永宁长公主对她素来是同情与怜悯,从来没有过怀疑。

眼下见了,也只觉得是顾觉非千般万般的可恶,这是千方百计要拐跑她这侄媳!看答卷哪里需要见薛迟娘亲,只怕是挂羊头卖狗肉。

至于打的是什么算盘,身经百战的永宁长公主能不知道吗?

她心里恨得牙痒,按着太阳穴的手指都不由用力了两分,勉强才能保持镇定:“本宫虽与顾觉非交好,却算不得最了解他的。不过他既然好像很喜欢那答卷,想必不会让你希望落空。

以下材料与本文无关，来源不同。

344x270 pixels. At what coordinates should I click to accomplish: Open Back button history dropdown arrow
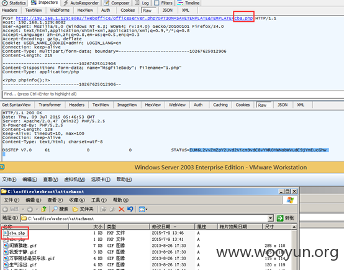point(23,209)
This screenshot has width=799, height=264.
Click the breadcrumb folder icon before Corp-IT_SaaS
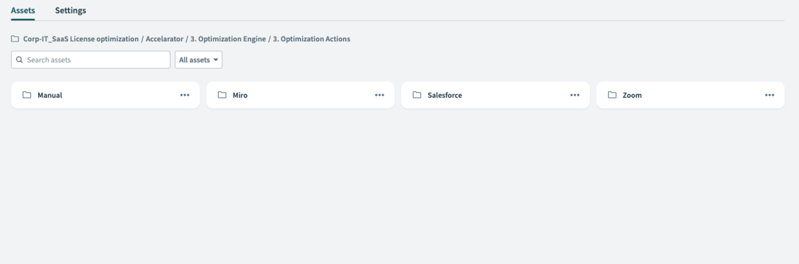pos(15,39)
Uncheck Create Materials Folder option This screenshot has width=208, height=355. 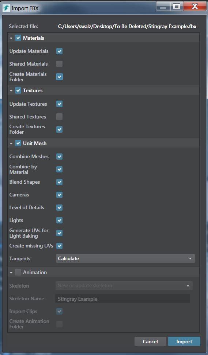click(59, 77)
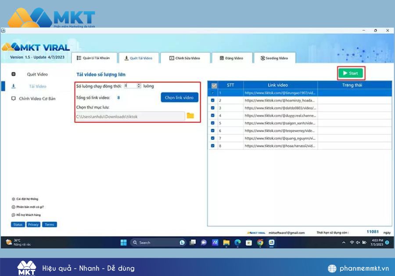
Task: Open the Đăng Video tab
Action: coord(232,58)
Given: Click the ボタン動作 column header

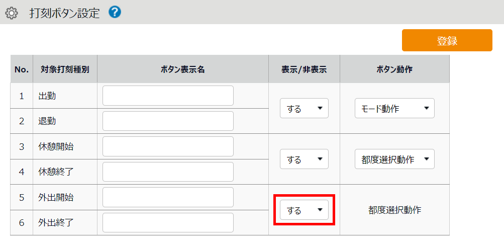Looking at the screenshot, I should click(x=394, y=69).
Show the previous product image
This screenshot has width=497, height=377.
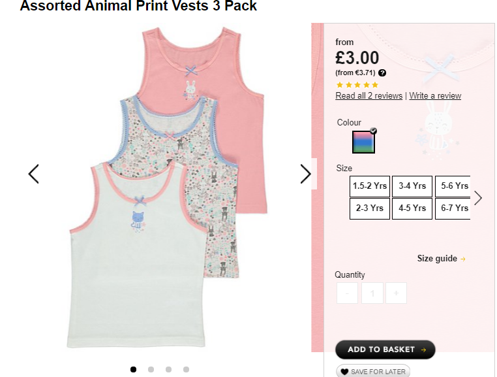click(34, 174)
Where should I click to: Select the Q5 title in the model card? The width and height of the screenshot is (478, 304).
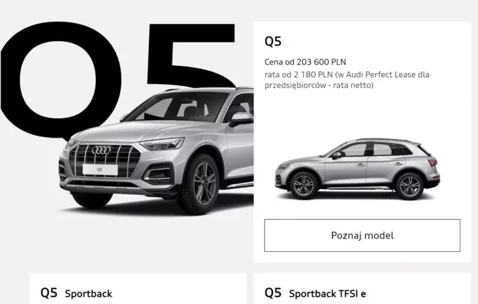[x=273, y=42]
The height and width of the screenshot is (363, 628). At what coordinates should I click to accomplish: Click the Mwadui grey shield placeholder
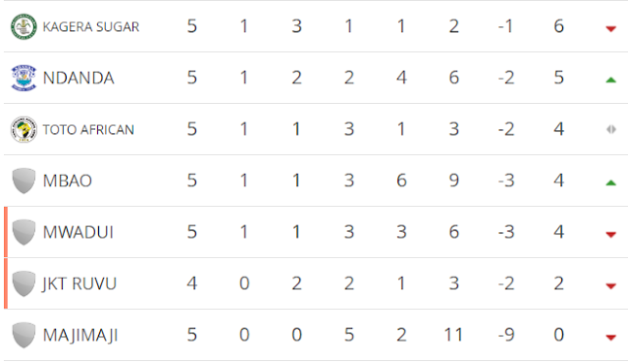(x=24, y=233)
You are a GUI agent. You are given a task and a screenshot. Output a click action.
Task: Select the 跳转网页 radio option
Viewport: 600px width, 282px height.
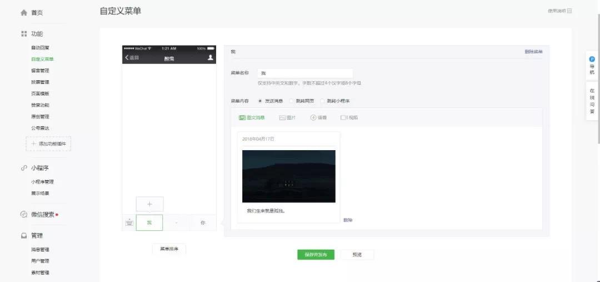(x=291, y=101)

倒是你这回见着顾觉非了,感觉如何?”

感觉如何?

陆锦惜心底觉得这问得很奇怪,想起永宁长公主与顾觉非的交情,当然也想起当初永宁长公主对顾觉非那一番评价……

一番斟酌后,她望着永宁长公主道:“顾大公子倒是没与侄媳说上两句,不过感觉其谈吐风度,倒与市井之中所传一样。侄媳想,他该是个有真才实学的。至于其他,比如婶母曾提到过的那些,侄媳……还不大看得出来。”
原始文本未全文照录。